Remember the metrics that were introduced; they helped here verify a strong correlation between the number of messages in-flight and max connection time.
So the proper fix is to limit the possible amount of concurrent connections. Fortunately, it can be done outside of the resource-pool
again.
withResourceLimited :: Pool a -> (a -> IO b) -> IO b
withResourceLimited = unsafePerformIO $ do
lookupEnv "DB_CONNECTION_LIMIT" >>= \case
Just (reads -> [(n,"")]) | n > 0 -> do
lock <- newQSem n
pure $ \pool f ->
bracketOnError
(waitQSem lock >> newIORef True)
(\ref -> readIORef ref >>= \x -> when x (signalQSem lock))

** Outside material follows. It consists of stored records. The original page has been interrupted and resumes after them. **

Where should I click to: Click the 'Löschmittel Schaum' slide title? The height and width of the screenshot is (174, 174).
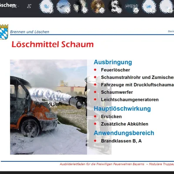53,44
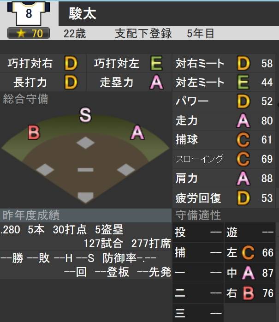Select the A grade icon beside 肩力
279x322 pixels.
tap(243, 178)
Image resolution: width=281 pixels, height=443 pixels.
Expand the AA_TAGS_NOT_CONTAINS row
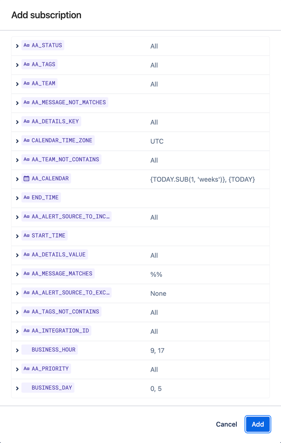pos(17,312)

(\ref -> withResource pool $ \r -> do
mask_ (signalQSem lock >> writeIORef ref False)
f r)
_ -> pure withResource
The code here is a bit tricky. The first thought is that we can wrap connection allocation with QSem
and get the concurrent connection cap. But it means that we will create a queue of connections that will be actually run. But we don't want to have that instead, and we want to wait for either next free connection or the "ticket" for opening a new one.
We need to allow the next connection to happen ASAP, i.e. when either current connection was allocated or when it failed, and not wait until the end of the transaction.

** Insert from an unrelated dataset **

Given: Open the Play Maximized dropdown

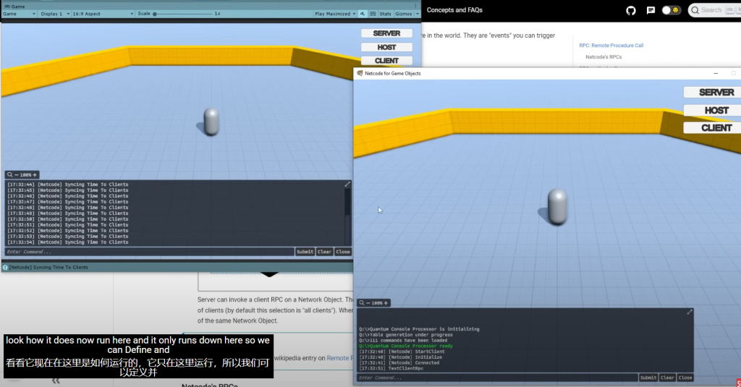Looking at the screenshot, I should (x=333, y=14).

It's possible to do better, but that would require extending resource-pool package, in the current version of the package started resource allocation it will continue even the next one was freed.
Now we have a quite stable version that behaves well when connections take too long to run, can handle dead resources in the pool and temporary network failures, and do not overload cluster during that. The best thing is that all of that work was done without altering the package at all. Unfortunately, some of the problems stroke us in the production and lead to the outages, so maybe this post will help others. The question to ask are there any other solutions to the problem. One solution could be to reduce the load during the start. To implement this, one needs to keep a minimal amount of connections opened despite the load. But it's not possible with resource-pool
the package without modifications. Other than that, the current solution looks optimal.

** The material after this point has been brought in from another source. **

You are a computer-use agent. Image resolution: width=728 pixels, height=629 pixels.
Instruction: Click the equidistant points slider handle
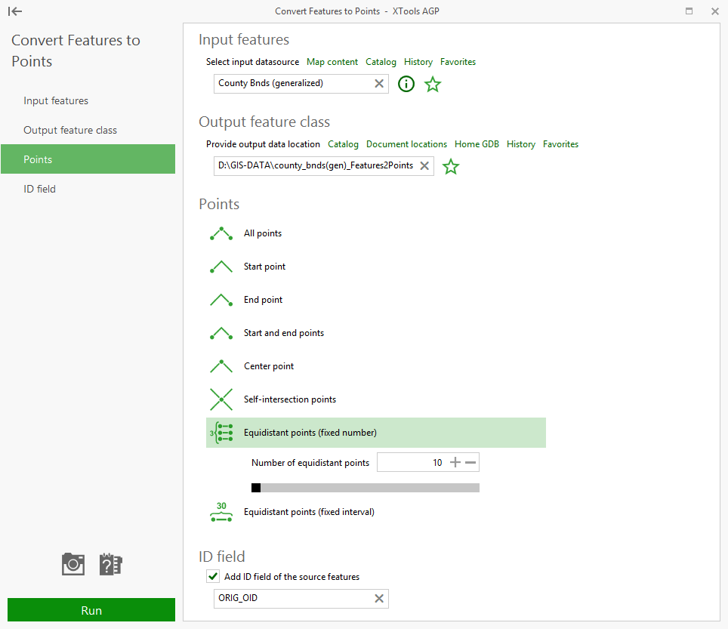point(256,487)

P.S. I planned to write this post a few months ago, but approximately at that time we have dealt with another problem that ability to configure a minimal number of the connections is the required property of the pool. So once we have spare cycles we are going to write such a solution (extend resource-pool if possible)
Thanks to Artem Kazak @availablegreen and Andrey Prokopenko @marunarh for useful comments, corrections and suggestions.